Analyst predicts impending regulations will trigger crypto ‘cleansing’ – here’s the silver lining
A popular crypto trader expects the government to crack down on the industry, but not as quickly as some doomsday think.
The pseudonymous crypto strategist Credible says to his 337,700 Twitter followers that he is concerned by news that part of congressional Democrats’ new spending bill includes a provision for the IRS to receive $80 billion in funding plus the potential to hire 87,000 new employees.

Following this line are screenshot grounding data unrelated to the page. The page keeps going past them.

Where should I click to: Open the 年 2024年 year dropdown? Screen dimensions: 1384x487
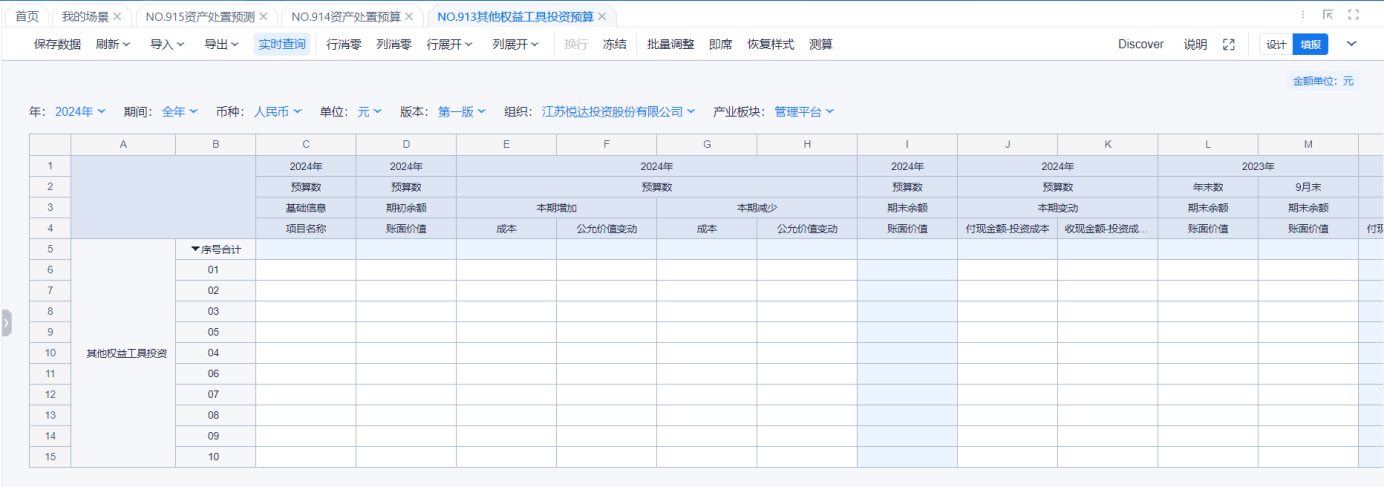(80, 112)
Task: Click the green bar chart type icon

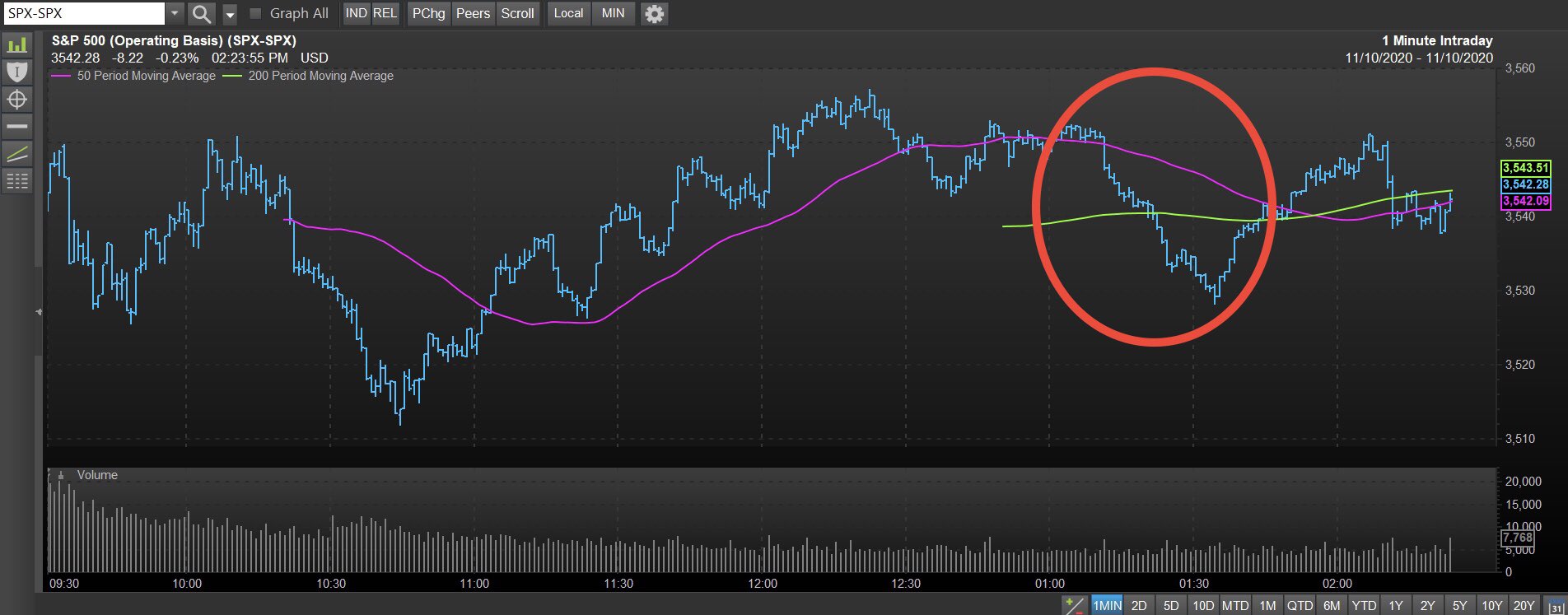Action: pyautogui.click(x=17, y=44)
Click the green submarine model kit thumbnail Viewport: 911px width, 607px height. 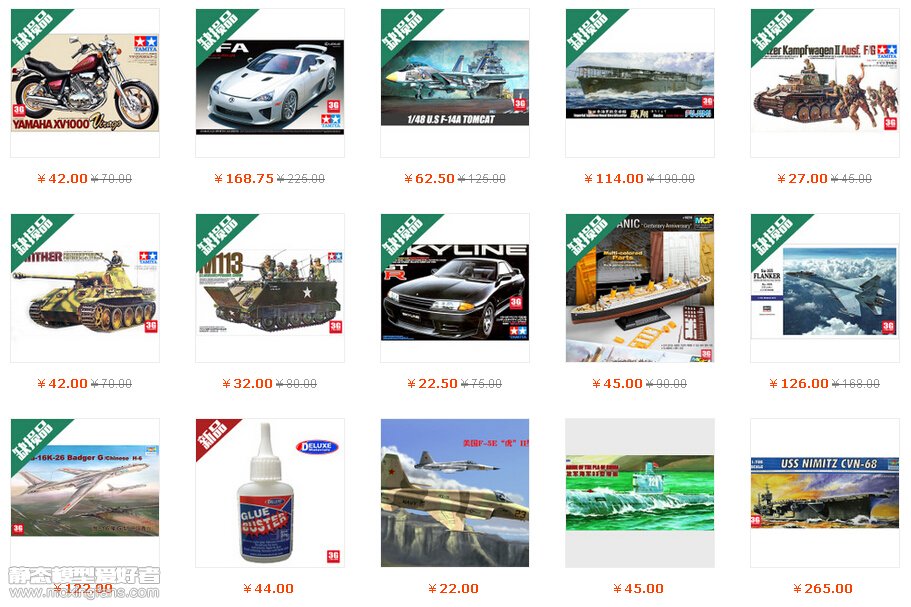(640, 493)
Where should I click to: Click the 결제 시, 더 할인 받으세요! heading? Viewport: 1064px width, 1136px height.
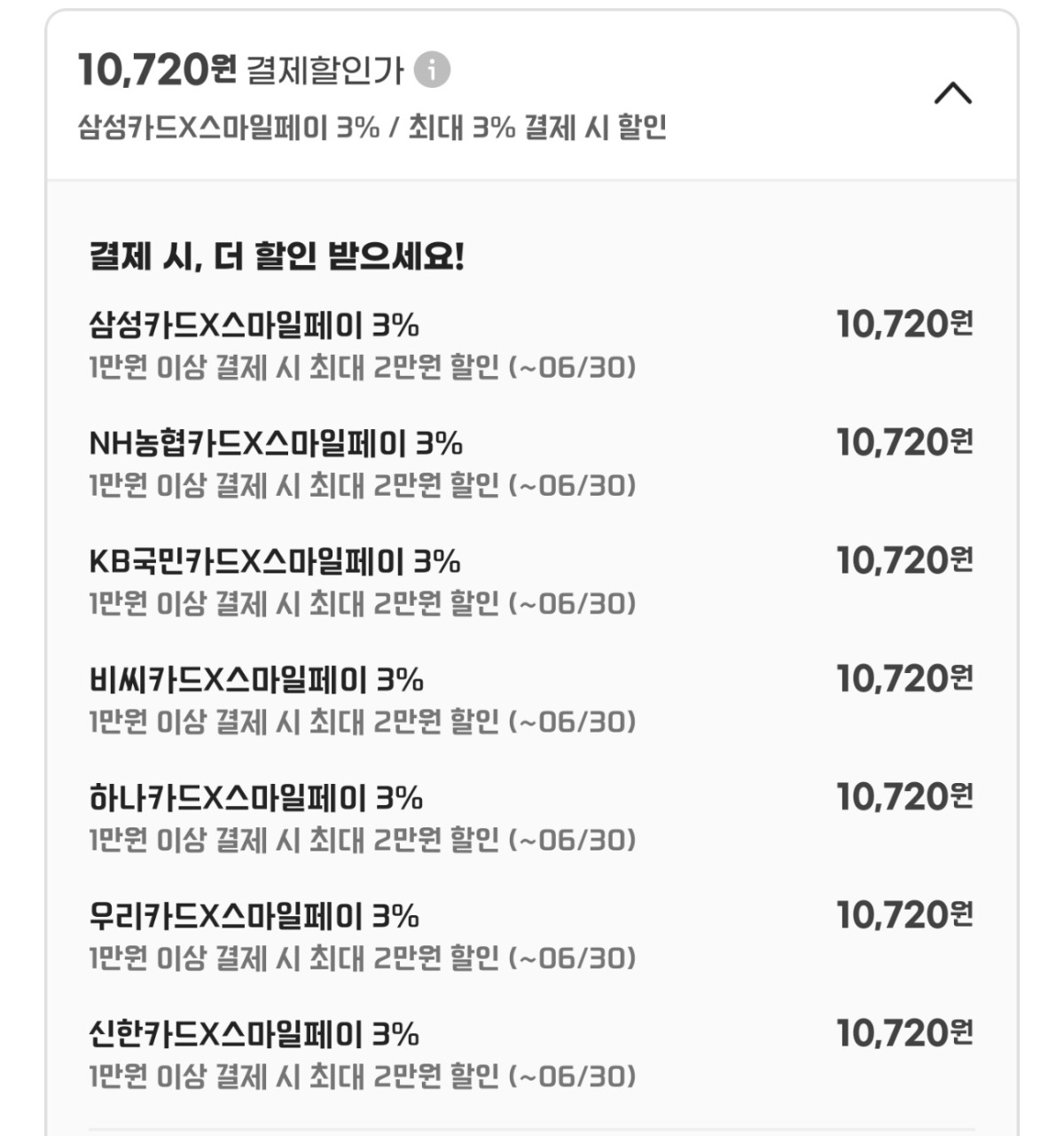tap(277, 257)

The analyst believes that regulatory cuts and tax controls on crypto investors are likely to cripple the industry, but there is still one very bright spot on the horizon before markets are torpedoed as a final mega-rally outpaces the government’s slow march.
“Probably leading to the next perennial bear [market]. A dot-com era bust fueled by new regulations across the crypto space wiping out 90% of what’s out there right now.
We still haven’t seen a major purge yet, but it’s coming in my opinion.
Another new all-time high first – regulators are moving slowly.”
As for Bitcoin (BTC), Credible follows up on an August 8 tweet where he so he doubted the strength behind last week’s rally and looked for more price drops after the initial correction.
The map guru is now convinced that the BTC run-up was actually a hoax and he expects a choppy downward action that eventually takes Bitcoin below $22,000.
“It was right to be skeptical about that rally, it appears to have been a sham.
Just tapped into the local demand region I saw earlier and I think we may see some short-term relief from that, but look for a rejection at RED and continuation down to our original targets.”
At the time of writing, Bitcoin is trading at $23,962, up 6% in the last 24 hours.